Durchdacht - überdacht: Abstellplätze

Was das Parken betrifft, kann man den Murpark getrost als leuchtendes Beispiel nennen: Zusätzlich zur Fahrradgarage, die wirklich alle Stückeln spielt (siehe Detailbeschreibung) -, wurde ein schönes Stück Kfz-Parkplatzfläche zwischen der Tram-Haltestelle und Interspar als Zweirad-Kurzparkplatz umgewidmet. Lediglich die Qualität der hier eingesetzten Abstellracks lässt zu wünschen übrig.

Apropos Qualität der Abstellanlagen: Hier zeigen sich doch große Unterschiede, vergleicht man z.B. die neuen Anlagen beim Shopping Nord und beim Citypark.
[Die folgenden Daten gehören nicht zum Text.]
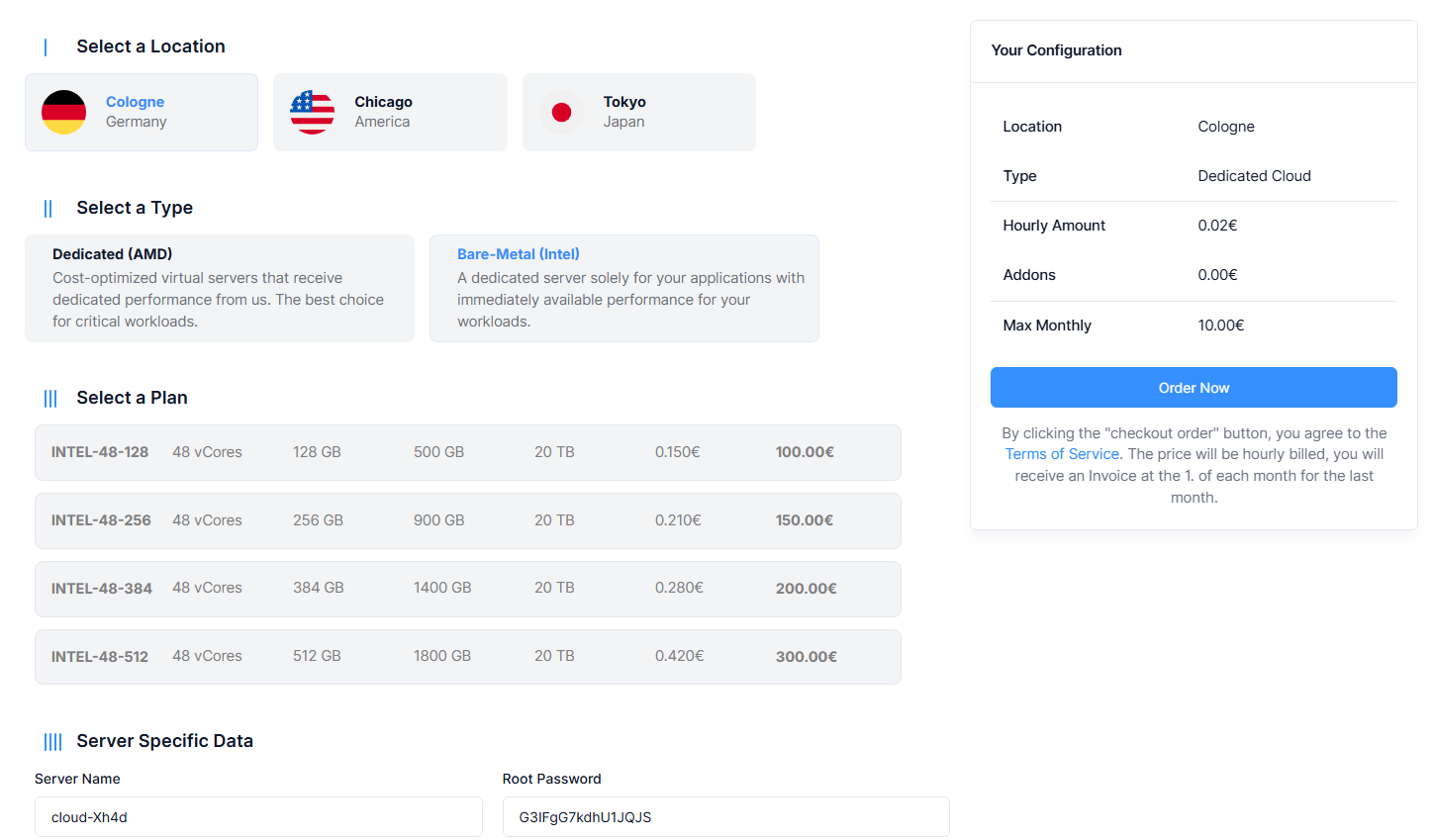Screen dimensions: 1433x840
Task: Click the 300.00€ monthly price
Action: [806, 657]

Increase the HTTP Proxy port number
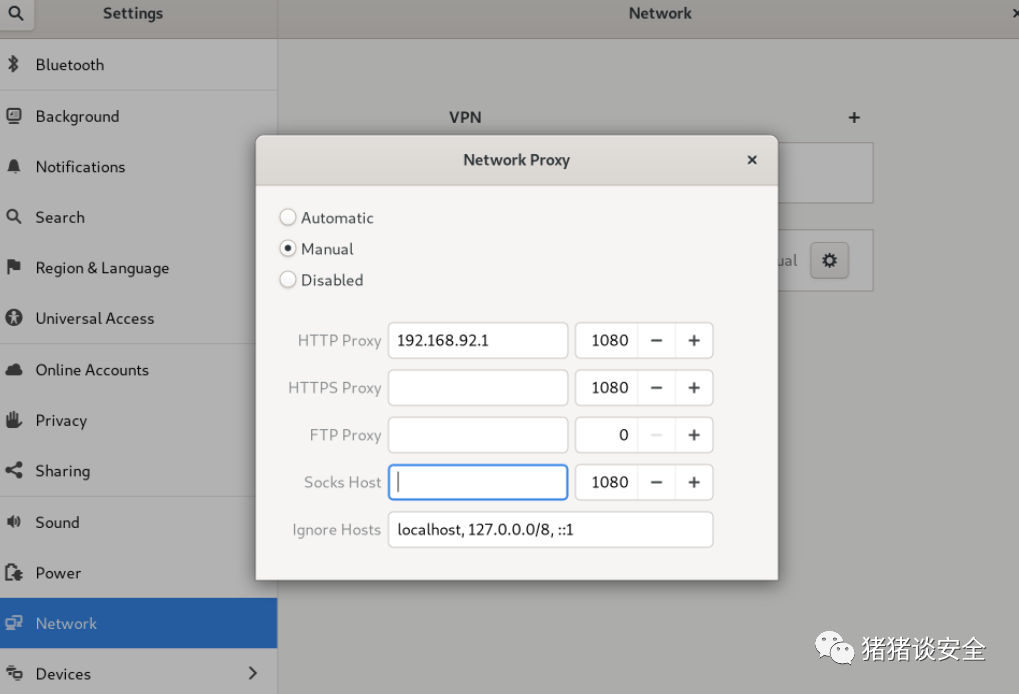tap(694, 341)
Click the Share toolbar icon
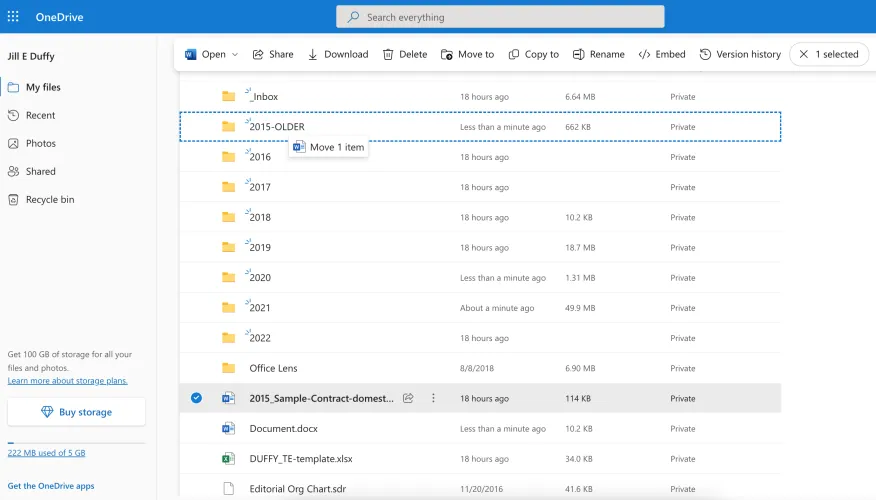 tap(272, 54)
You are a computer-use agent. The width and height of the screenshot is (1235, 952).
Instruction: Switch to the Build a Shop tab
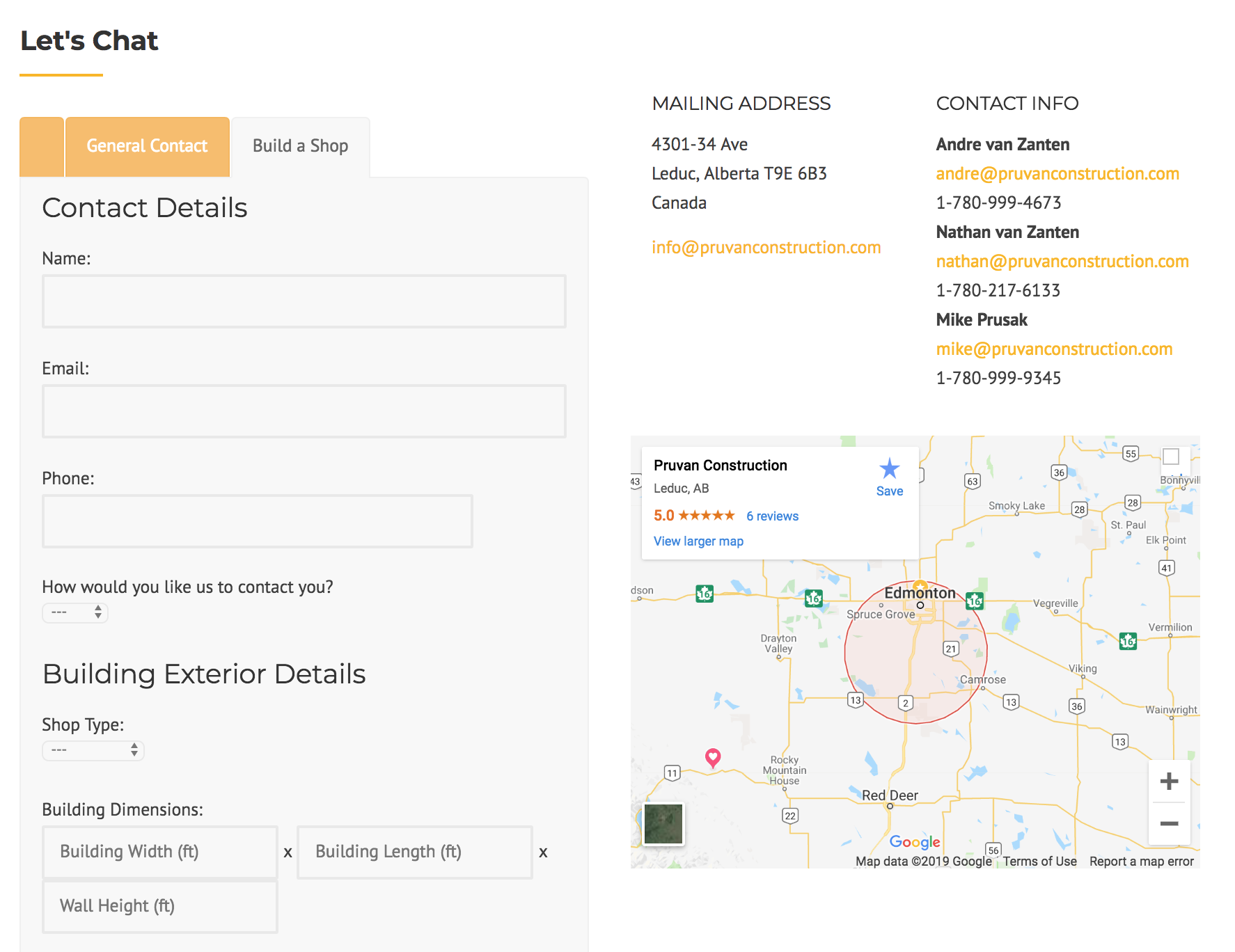[x=300, y=146]
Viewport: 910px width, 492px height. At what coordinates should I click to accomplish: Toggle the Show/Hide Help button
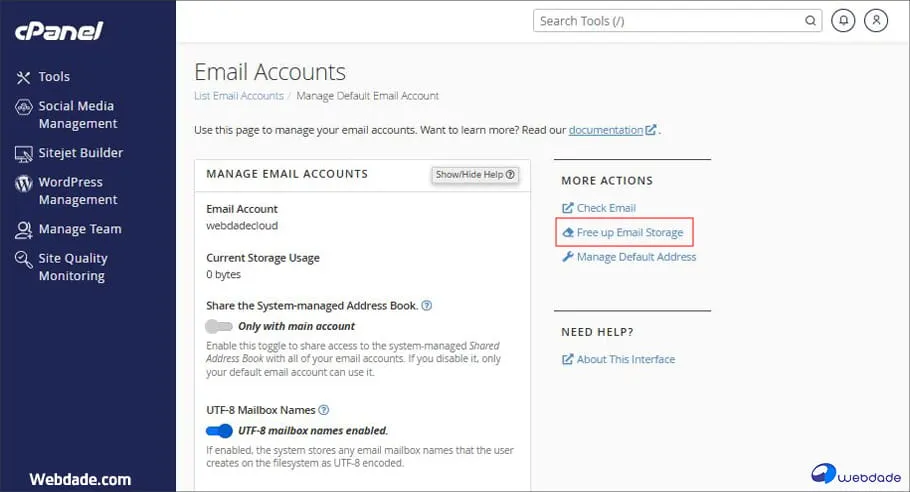pos(475,175)
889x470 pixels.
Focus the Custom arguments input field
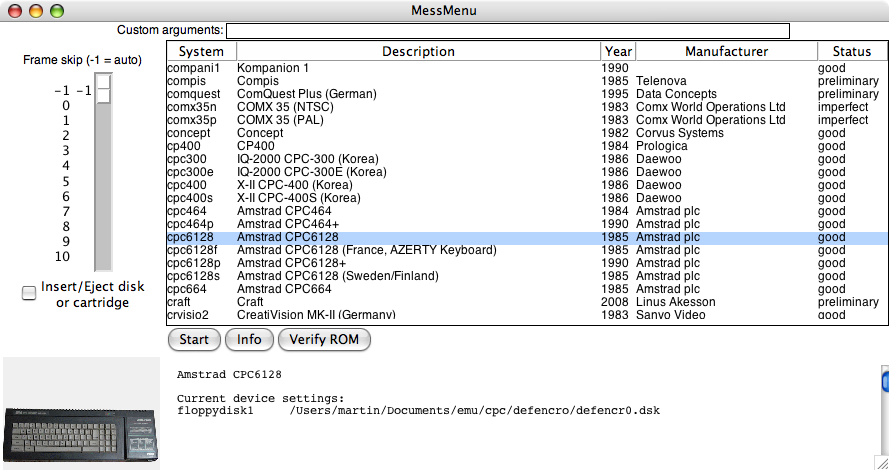click(x=507, y=31)
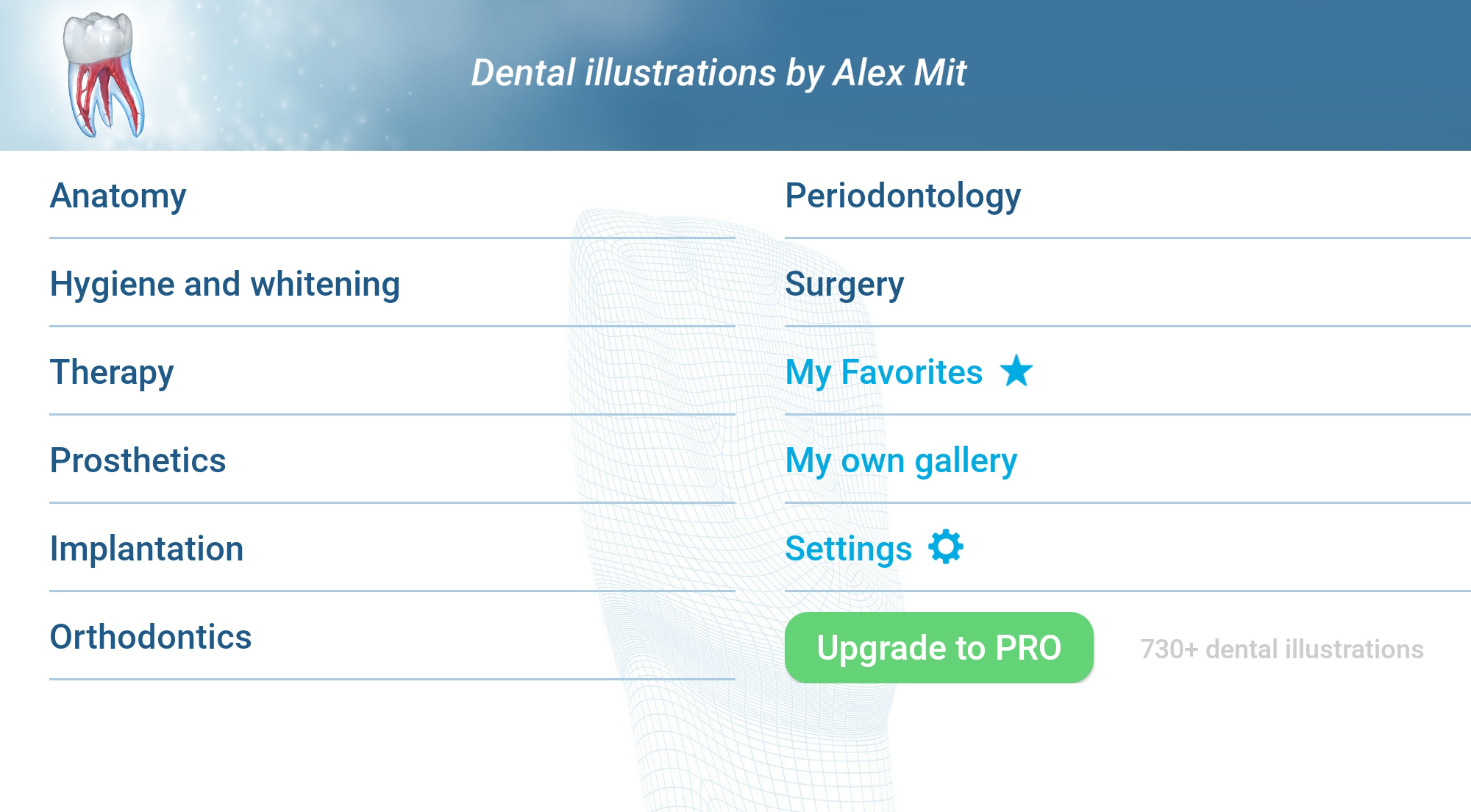Open the Periodontology category
The width and height of the screenshot is (1471, 812).
[1128, 196]
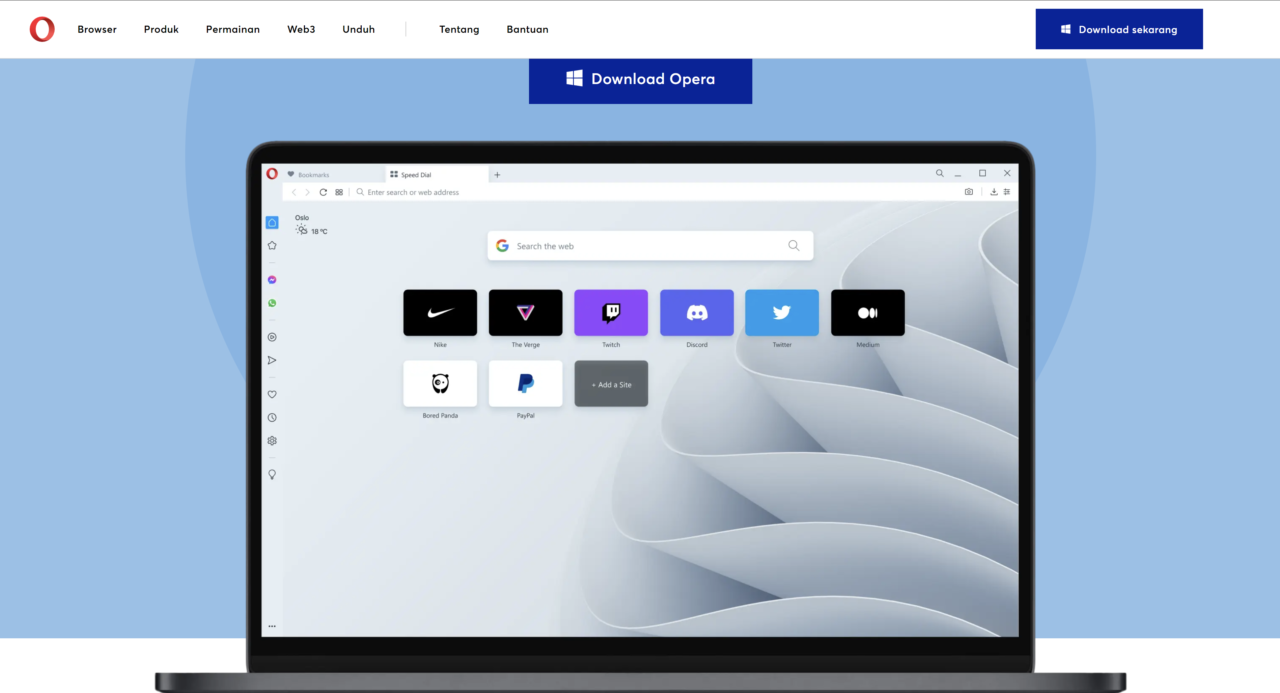This screenshot has height=693, width=1280.
Task: Select the Twitter speed dial tile
Action: (x=782, y=313)
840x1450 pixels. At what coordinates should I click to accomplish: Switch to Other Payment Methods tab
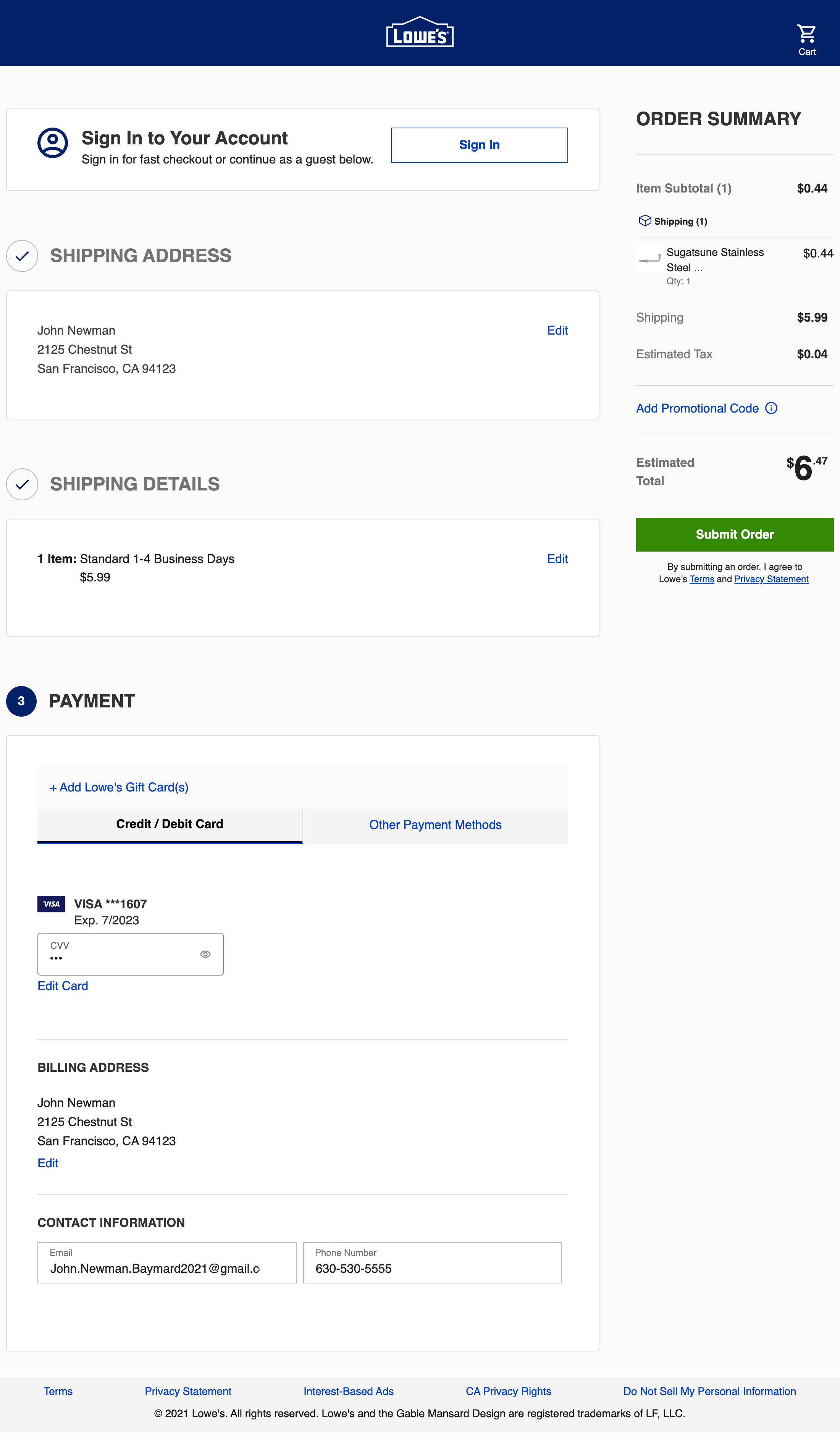point(435,825)
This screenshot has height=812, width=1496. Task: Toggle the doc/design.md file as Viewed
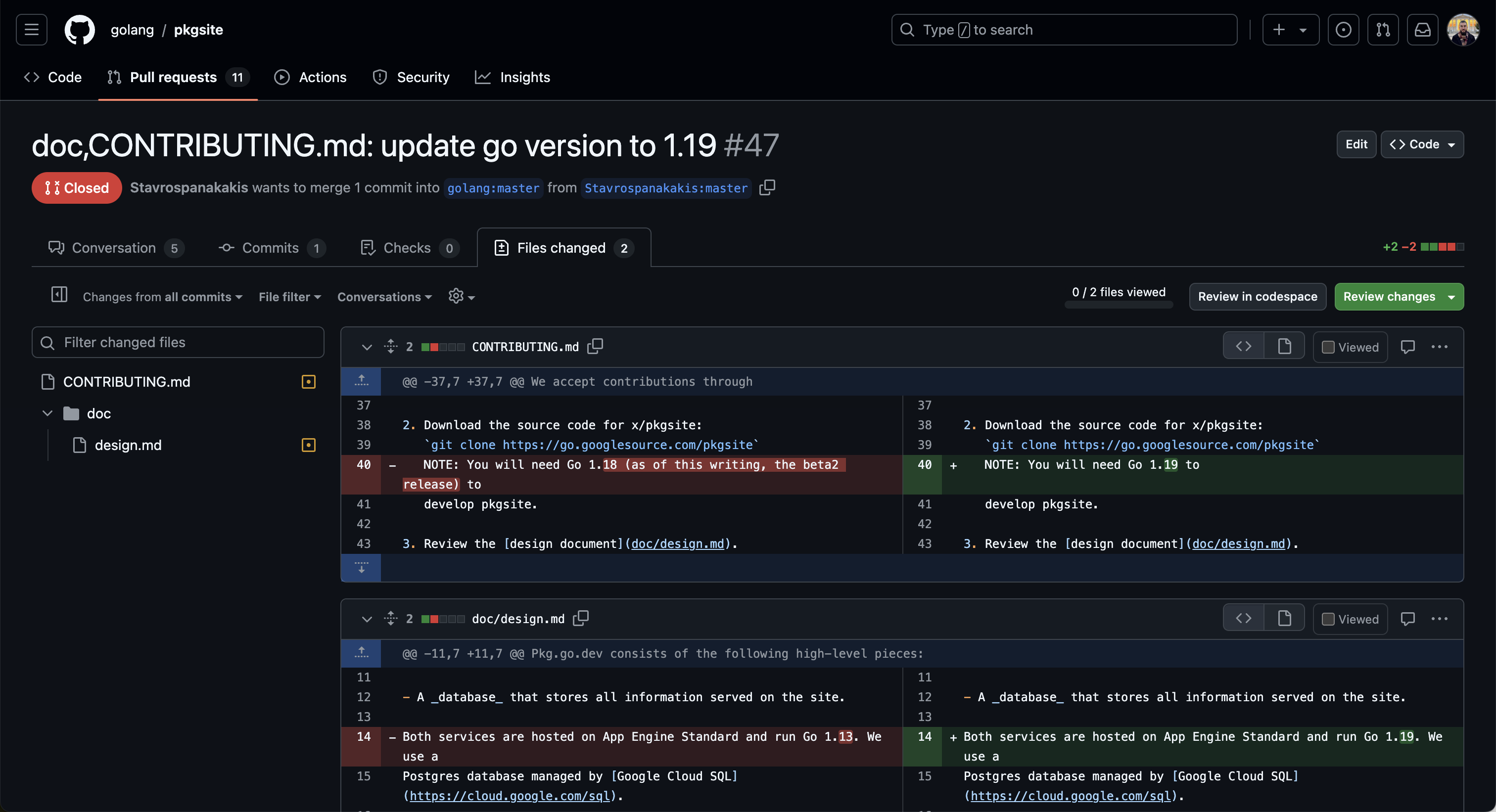coord(1328,618)
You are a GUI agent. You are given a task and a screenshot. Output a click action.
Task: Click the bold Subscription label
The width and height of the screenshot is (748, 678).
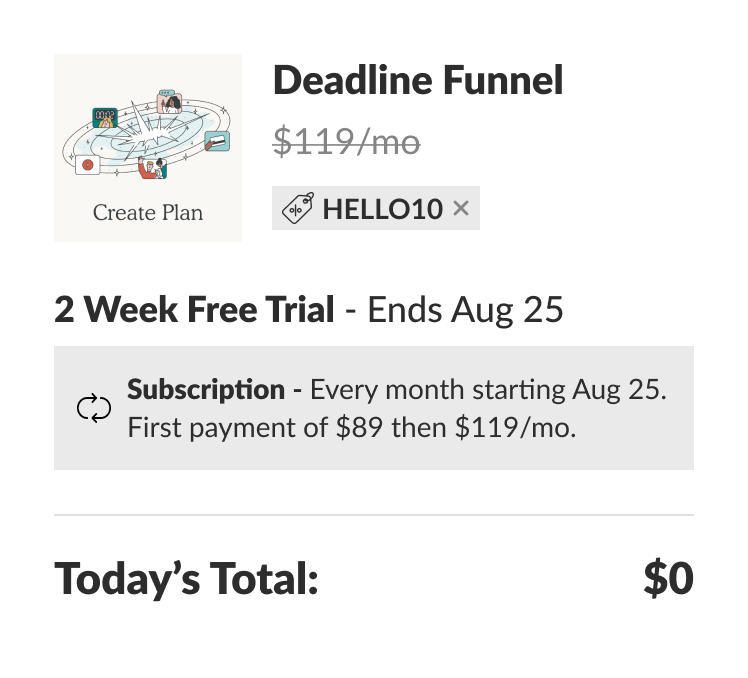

Während im einen Fall wenig überdachte und offenbar kaum überlegt Ständer minderer Qualität installiert wurden, sind im anderen Fall generell einfache, aber passende Metallbügel mit Querstreben (Typ: moderner Grazer Bügel) angeschafft worden, die durchwegs wettergeschützt sind. Ein Sammelsurium von Abstellanlagen verschiedener Epochen ist im Center West zu bewundern, im Shopping Center Seiersberg verzichtet man überhaupt weitgehend darauf, mit derlei Einbauten die Harmonie der weitläufigen Blech-Landschaft zu stören. Städtebaulich am anderen Ende der Skala schafft es das Großkaufhaus Kastner & Öhler über ein Jahrzehnt nach der Schließung der Passage Nord nicht, den radfahrenden KundInnen einen überdachten Abstellplatz anzubieten. Schließfächer gibt es zwar, aber nur im Keller des Haupthauses – weit weg vom wenig komfortablen (öffentlichen) Abstellplatz zwischen Gigasport und Mur.

Luft holen ist im Im Paradeishof erlaubt, Parken aber nicht. Für radelnde KundInnen prädestiniert, knausert das zentrale Großkaufhaus mit Abstellmöglichkeiten.
Luft holen ist im Im Paradeishof erlaubt, Parken aber nicht. Für radelnde KundInnen prädestiniert, knausert das zentrale Großkaufhaus mit Abstellmöglichkeiten., von Radlobby ARGUS Steiermark

Radfreundliche Assets

SB-Serviceboxen mit Kompressor und Werkzeug sind heute ebenso Standard wie E-Ladestationen und Schließfächer. Die meisten EKZ haben auch einen Radhändler mit Werkstatt an Bord, für den Fall einer Panne. Wie man mit dem Fahrrad hinkommt, erfährt man im Web und über Flyer vom Murpark, nicht aber vom Shopping Nord oder vom Center West.  Etwas dick trägt Test-Seriensieger Murpark auf, wenn man auf der Homepage die bisherigen Testsiege werblich ausschlachtet und  behauptet, dass man „die Fachjury restlos überzeugen konnte.“ (Vgl. einige rote Bereiche in der Detailauswertung)Was sonst noch RadkundInnen anlockt? Beim Murpark gibt es im Frühjahr eine Gebrauchtradbörse, in der Shopping City Seiersberg ab und zu einen Kinder-MTB-Parcours. Mehr haben die sonst so rührigen Kreativabteilungen der Center eigentlich nicht zu bieten und in der Fragebogen-Beantwortung  räumt das Shopping Nord unter „Verbesserungsbedarf“ ein: „Spezielle Aktionen/ Events für Radfahrer“.